[Required action] Transcribe every entry word for word. Skip the pictures.

BEGIN Recorded information

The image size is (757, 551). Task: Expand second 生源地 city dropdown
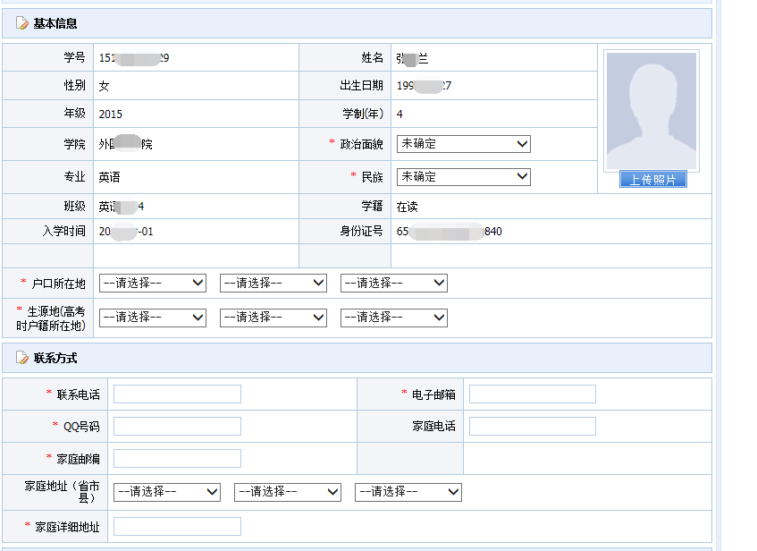273,318
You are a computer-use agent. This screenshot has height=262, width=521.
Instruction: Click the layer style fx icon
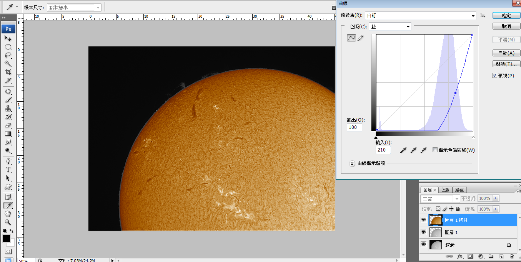tap(459, 256)
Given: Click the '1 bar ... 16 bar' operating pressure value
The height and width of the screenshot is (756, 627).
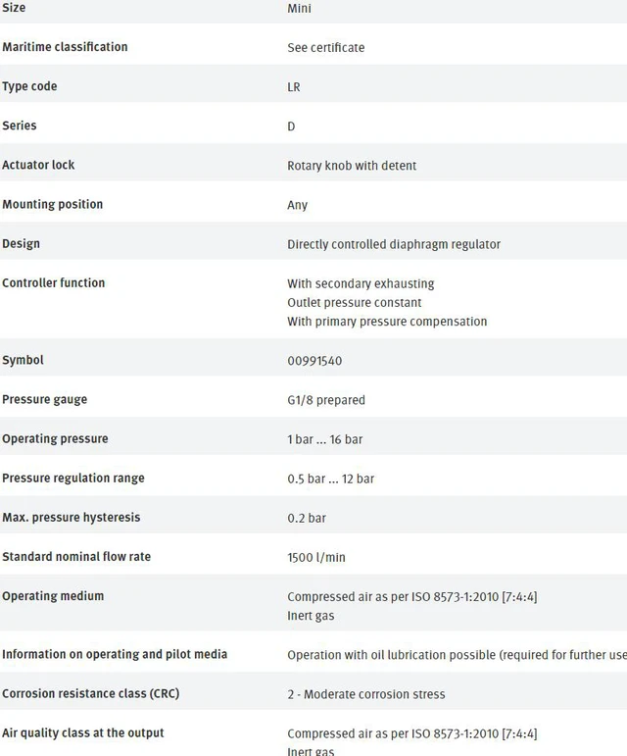Looking at the screenshot, I should click(324, 439).
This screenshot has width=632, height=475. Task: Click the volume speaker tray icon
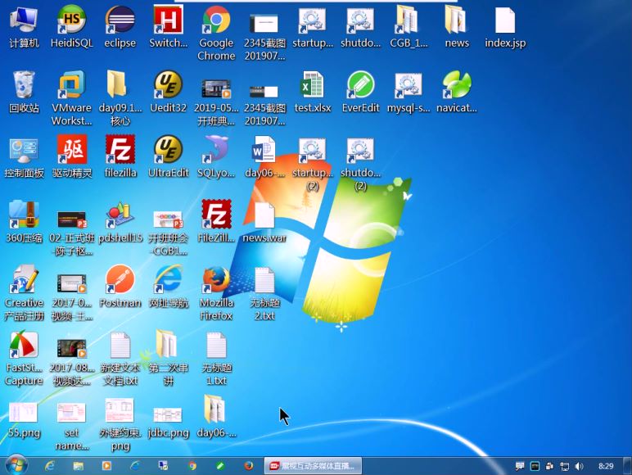point(580,465)
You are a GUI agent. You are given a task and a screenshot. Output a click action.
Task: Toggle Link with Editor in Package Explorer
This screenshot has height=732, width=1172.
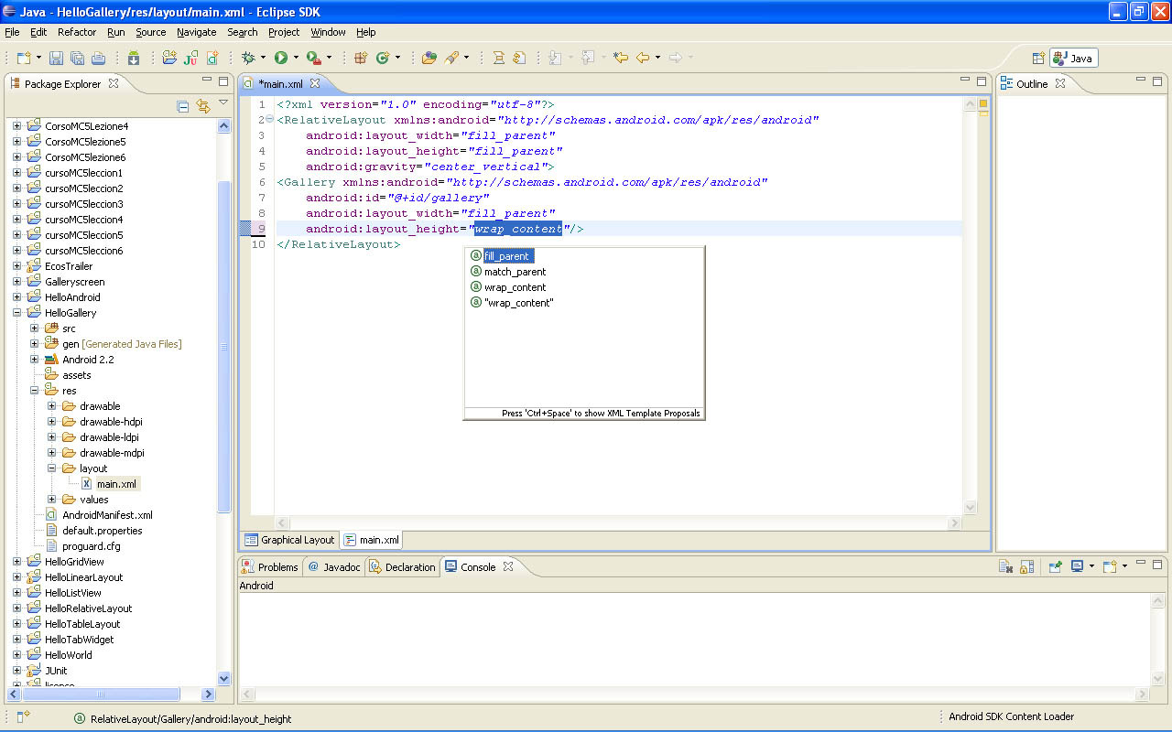[202, 106]
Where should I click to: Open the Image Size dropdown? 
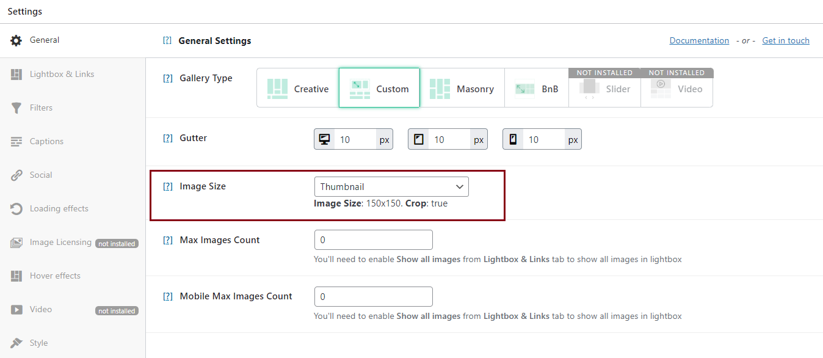coord(391,187)
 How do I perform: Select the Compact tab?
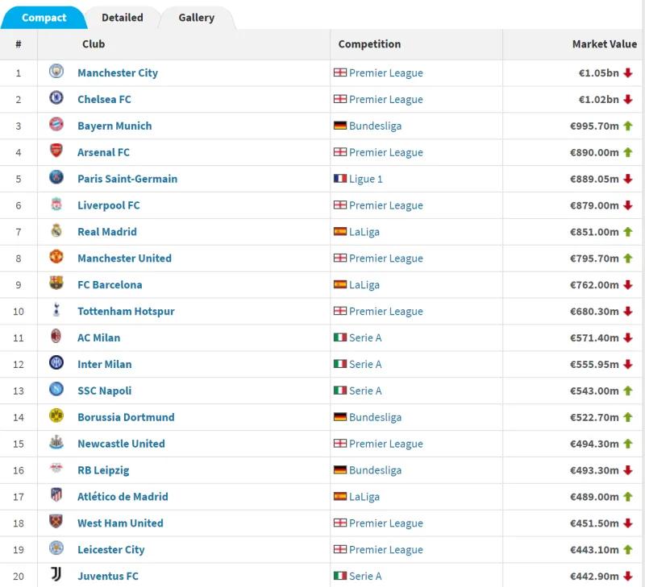(44, 18)
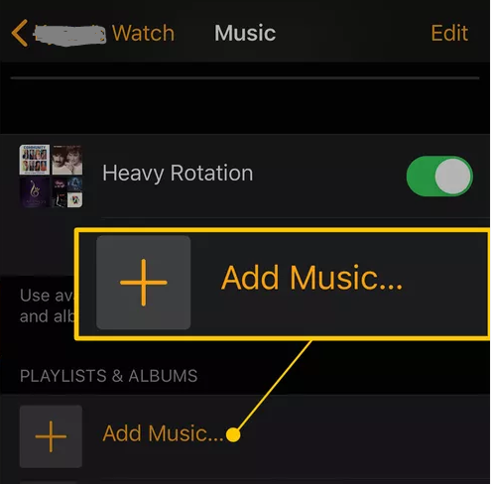Select the Heavy Rotation row label
The width and height of the screenshot is (491, 484).
coord(178,174)
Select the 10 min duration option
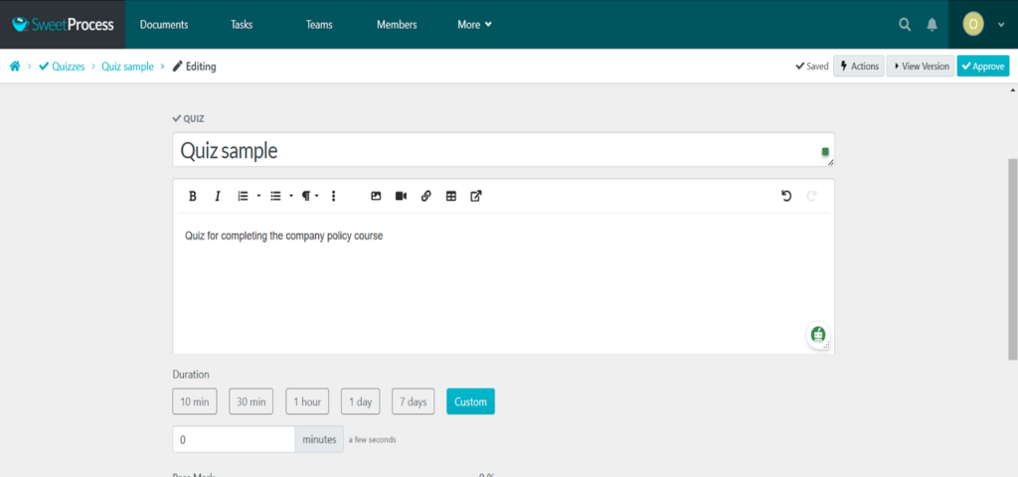 (194, 401)
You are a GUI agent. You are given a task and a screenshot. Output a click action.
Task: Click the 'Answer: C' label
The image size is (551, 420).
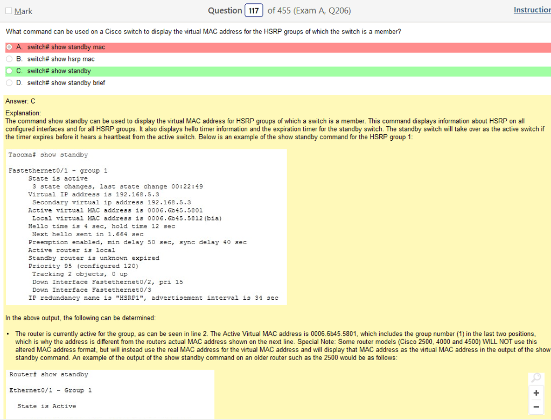tap(20, 101)
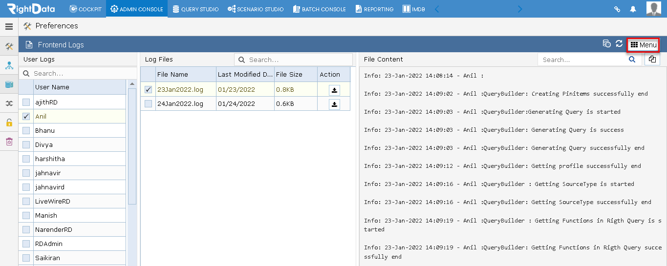This screenshot has height=266, width=667.
Task: Open the notifications bell icon
Action: (633, 9)
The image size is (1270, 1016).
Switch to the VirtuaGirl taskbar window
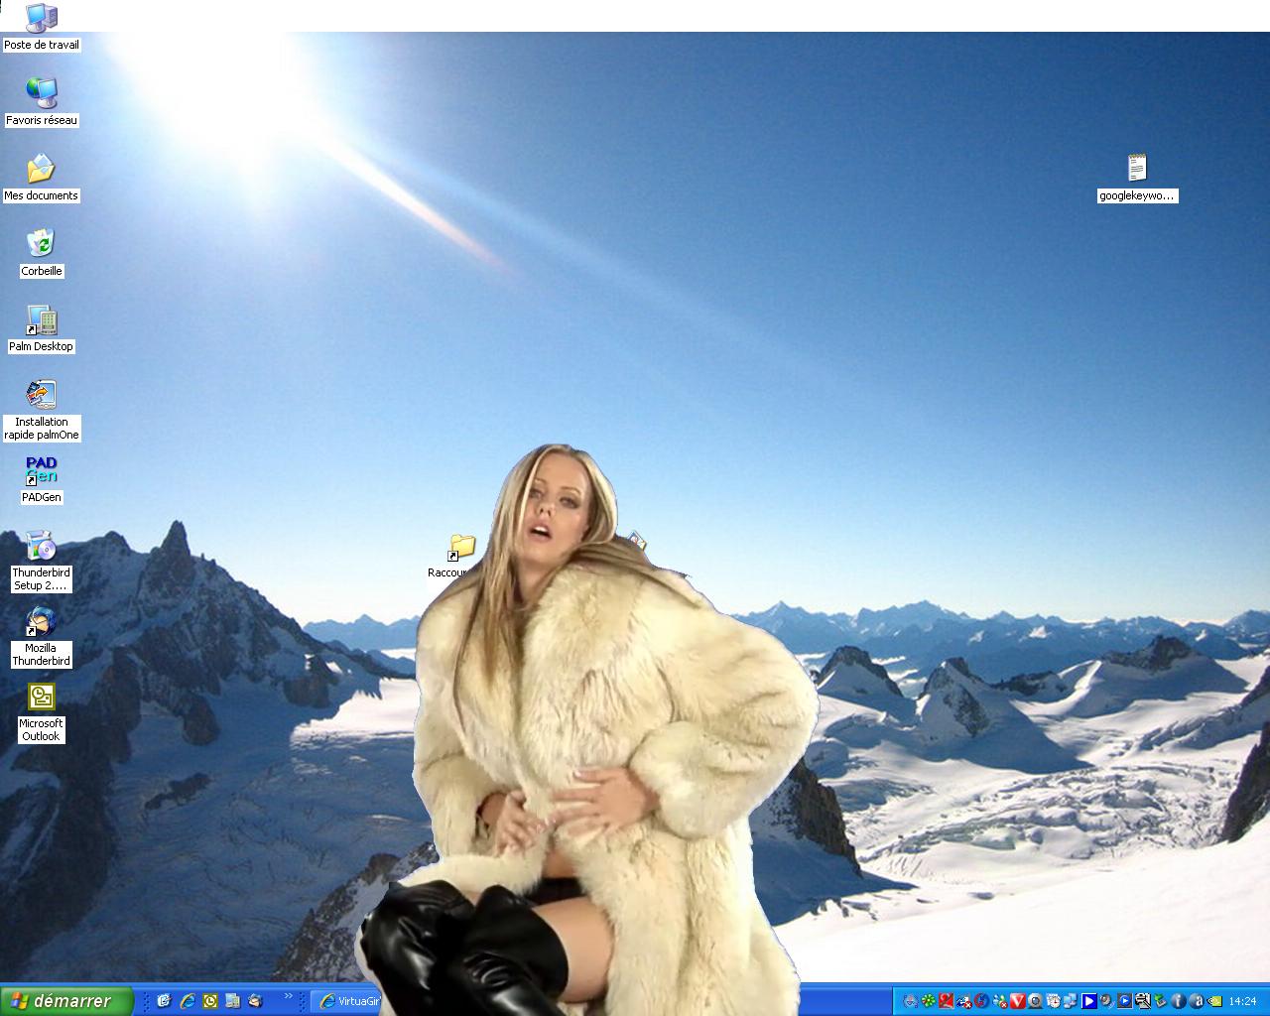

END Recorded information

[Reply to the task]
The image size is (757, 551). Task: Expand second 生源地 city dropdown
273,318
You are a computer-use agent. This screenshot has height=262, width=521.
Instruction: Click the layer style fx icon
tap(459, 256)
Given: Click the '1 bar ... 16 bar' operating pressure value
The height and width of the screenshot is (756, 627).
Looking at the screenshot, I should click(324, 439).
This screenshot has width=632, height=475. Task: Click the volume speaker tray icon
point(580,465)
You are a GUI agent. You are given a task and a screenshot. Output a click action.
Task: Toggle Link with Editor in Package Explorer
This screenshot has height=732, width=1172.
[202, 106]
Where should I click to: Open the Image Size dropdown? 
coord(391,187)
 How do I perform: Select the Compact tab?
(44, 18)
Select the Heavy Rotation row label
The width and height of the screenshot is (491, 484).
coord(178,174)
Select the 10 min duration option
 (194, 401)
You are a GUI agent. You are given a task and a screenshot. Output a click action.
Task: Click the 'Answer: C' label
The image size is (551, 420).
tap(20, 101)
This screenshot has height=266, width=667.
Task: Open the notifications bell icon
Action: (633, 9)
The image size is (1270, 1016).
Switch to the VirtuaGirl taskbar window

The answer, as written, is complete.